Data for locating described items
:::::
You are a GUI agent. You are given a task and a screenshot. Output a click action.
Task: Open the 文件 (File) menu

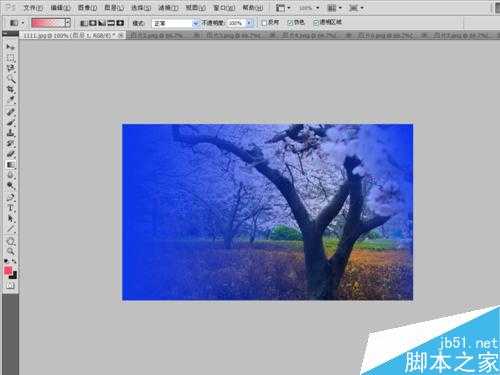33,7
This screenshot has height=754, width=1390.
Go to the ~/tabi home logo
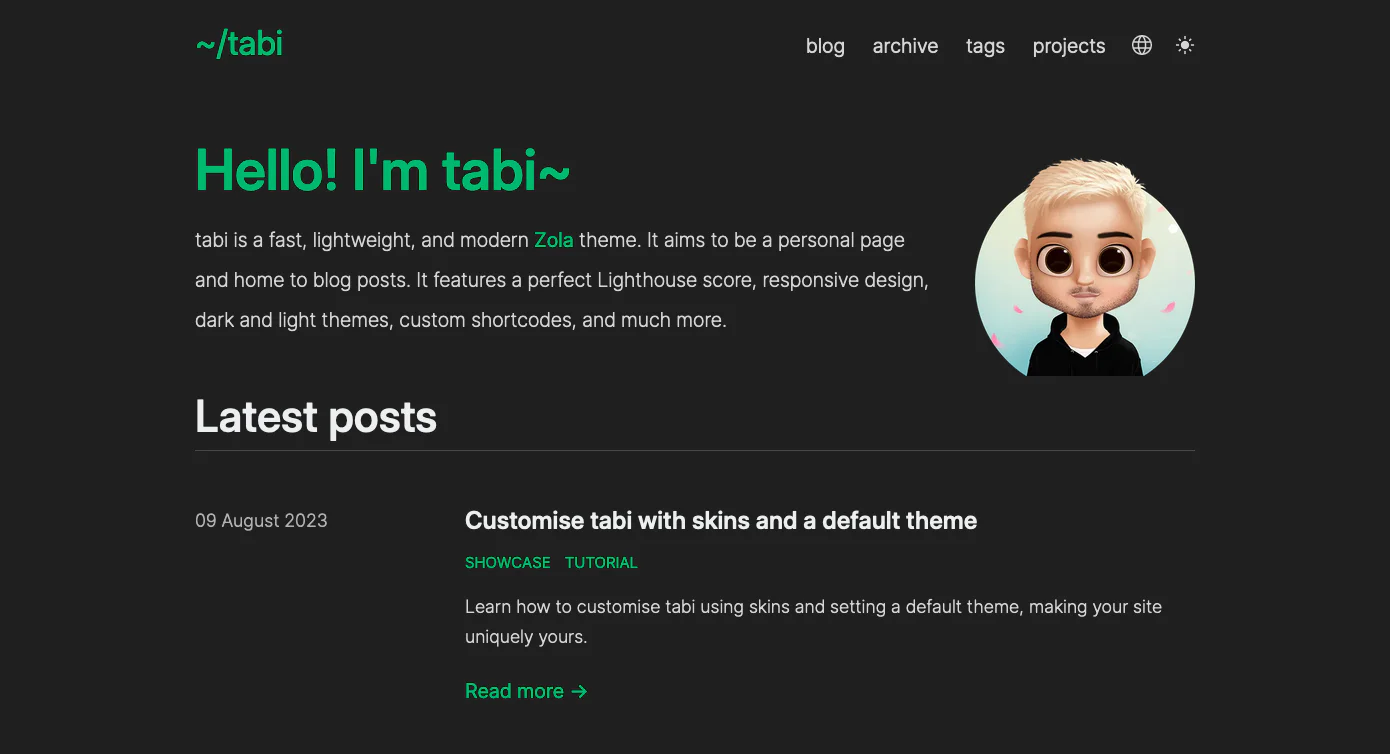239,44
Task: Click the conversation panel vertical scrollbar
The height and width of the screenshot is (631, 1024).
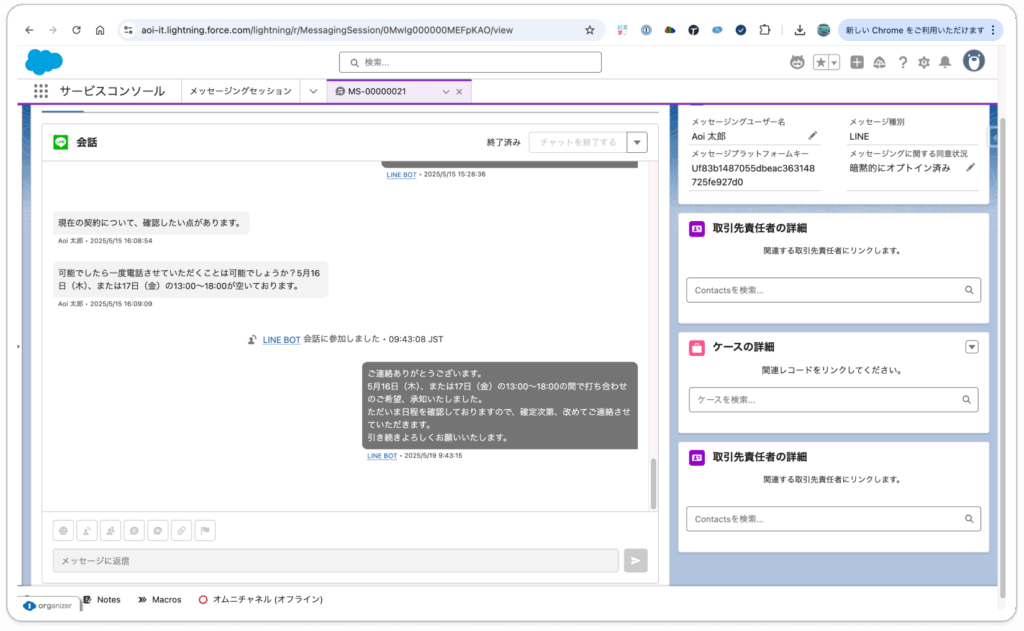Action: (x=654, y=484)
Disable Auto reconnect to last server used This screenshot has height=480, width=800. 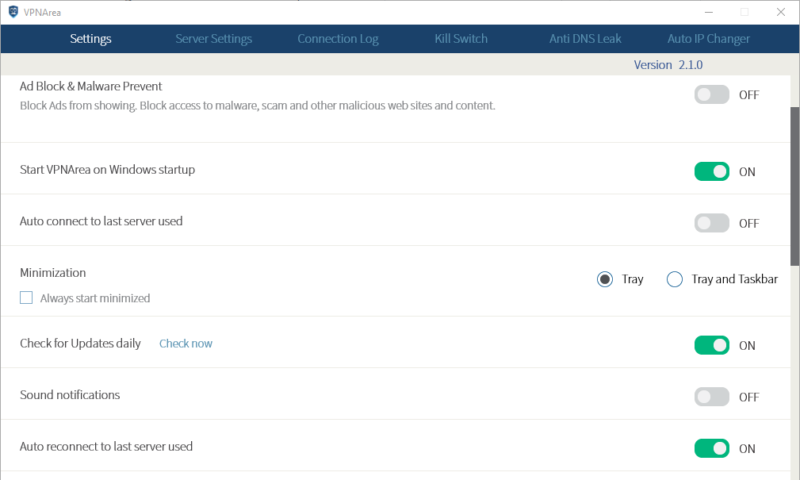tap(712, 448)
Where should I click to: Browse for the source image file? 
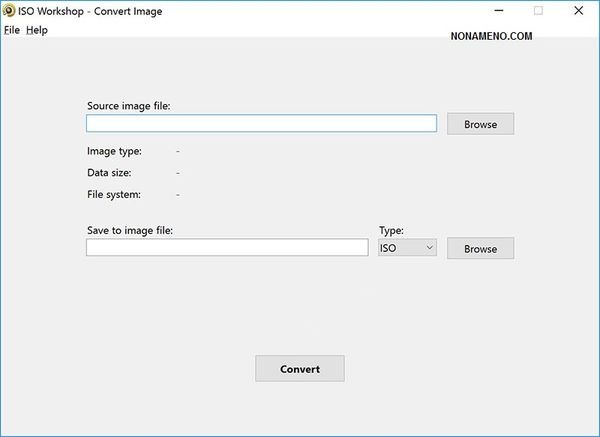coord(480,124)
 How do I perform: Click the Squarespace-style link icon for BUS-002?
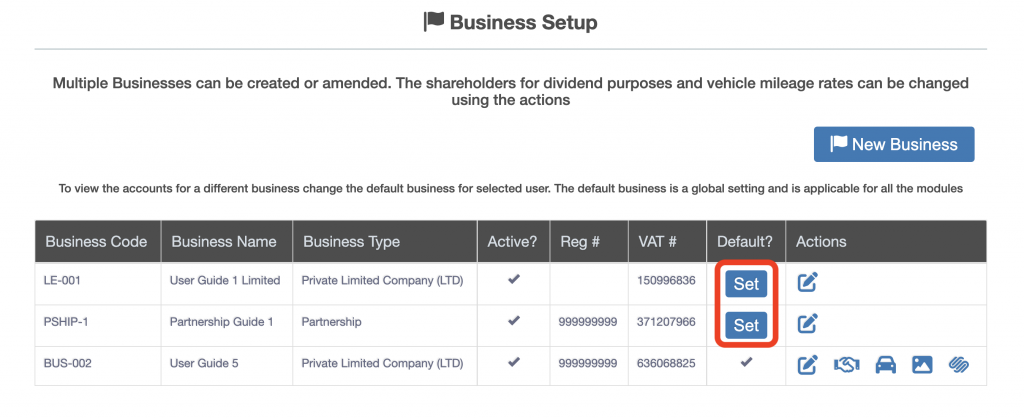[x=960, y=364]
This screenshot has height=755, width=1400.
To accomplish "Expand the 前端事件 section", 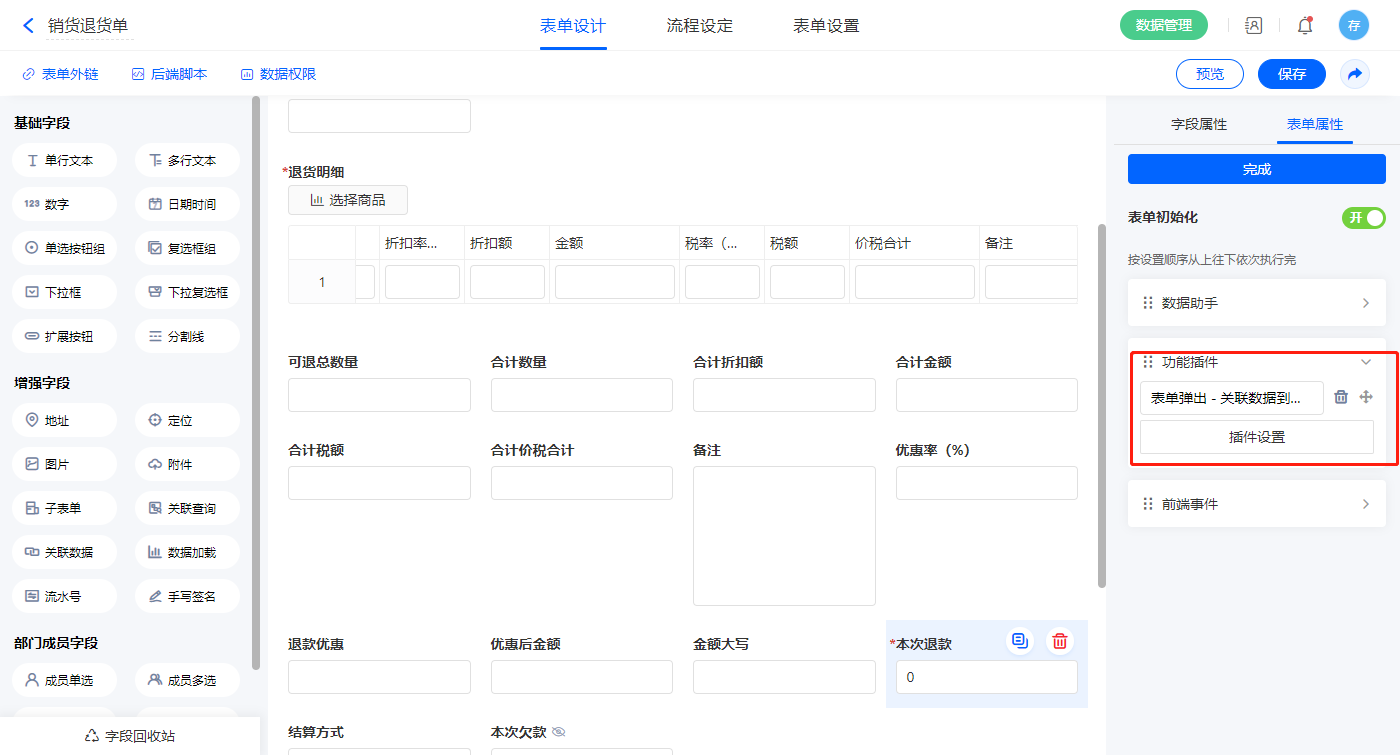I will coord(1257,504).
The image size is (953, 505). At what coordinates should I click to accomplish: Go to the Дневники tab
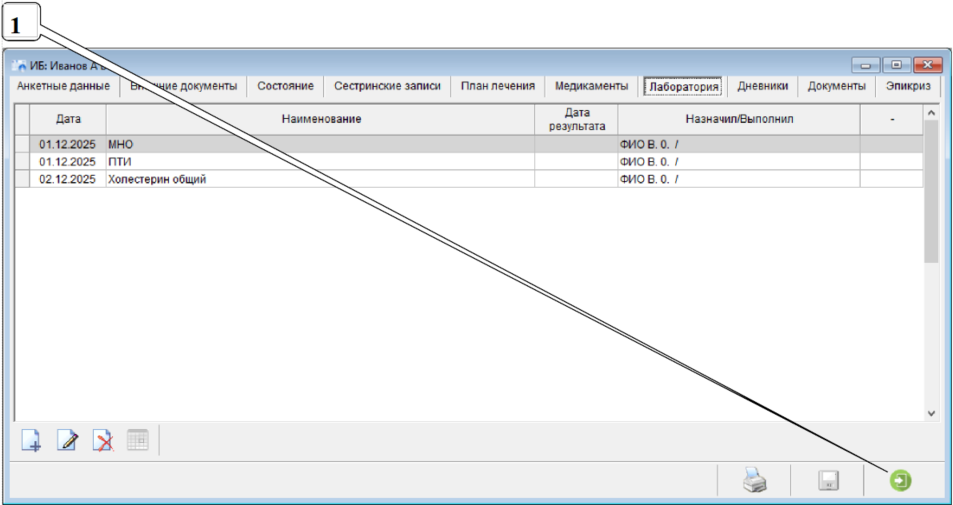point(762,86)
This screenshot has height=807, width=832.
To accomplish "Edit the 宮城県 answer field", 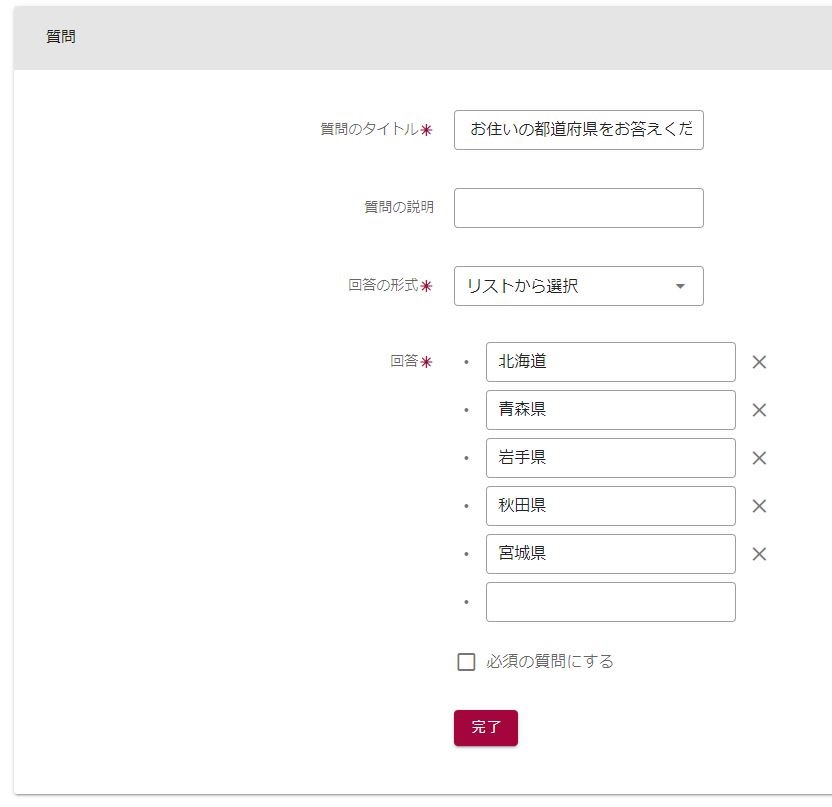I will click(610, 554).
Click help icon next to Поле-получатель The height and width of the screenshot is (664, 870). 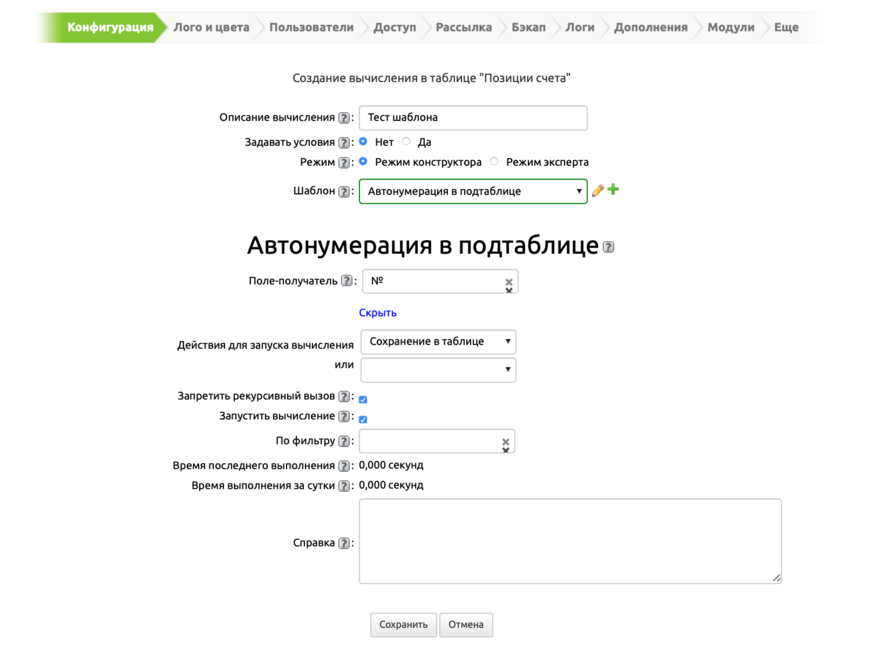346,282
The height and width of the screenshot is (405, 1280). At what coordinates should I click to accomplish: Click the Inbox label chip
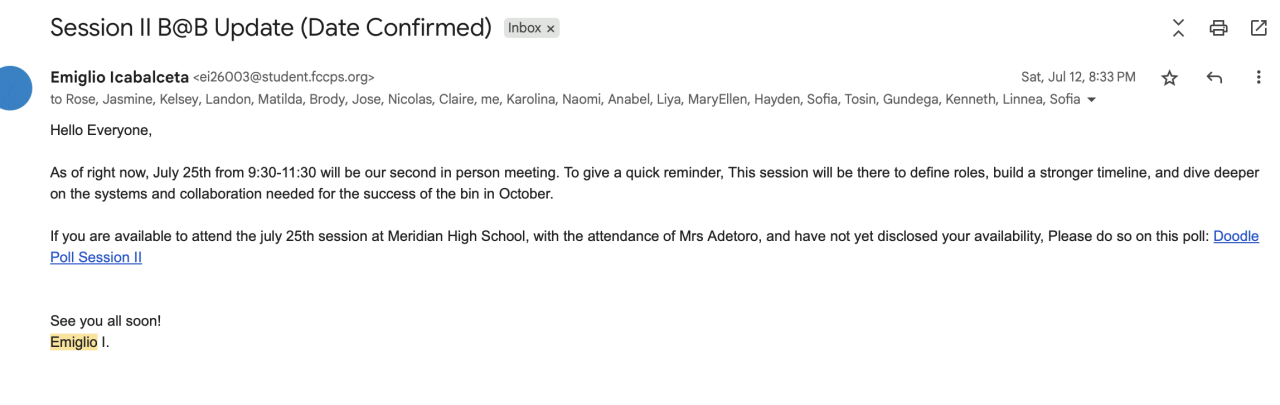(x=524, y=29)
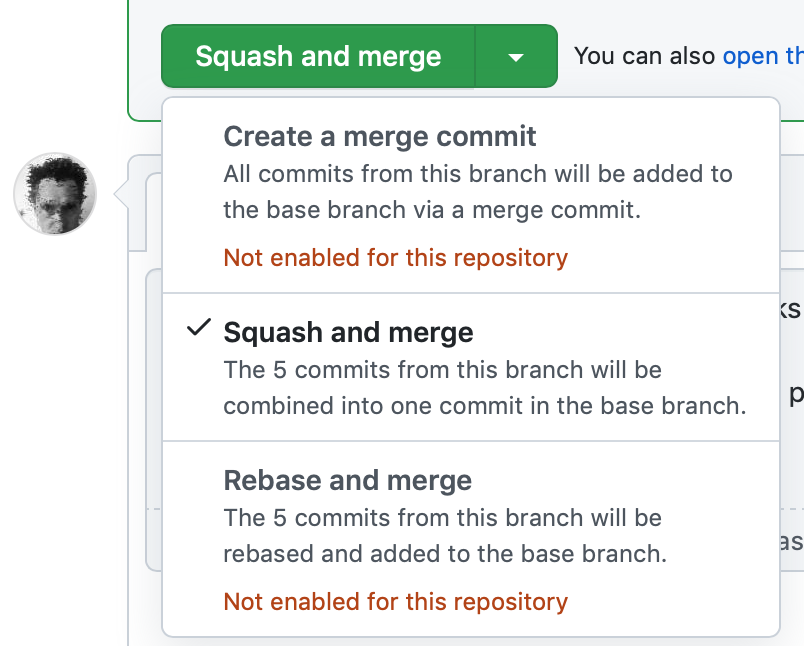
:::::
### What is needed:
Arrange the data as a numbered list, from the line with "The height and width of the screenshot is (405, 1280)." through the end of the data, omitting blank lines. Leave the pictures out.

### Answer to the exercise:
1. The height and width of the screenshot is (405, 1280). At what coordinates should I click to accomplish: Click the Inbox label chip
2. (x=524, y=29)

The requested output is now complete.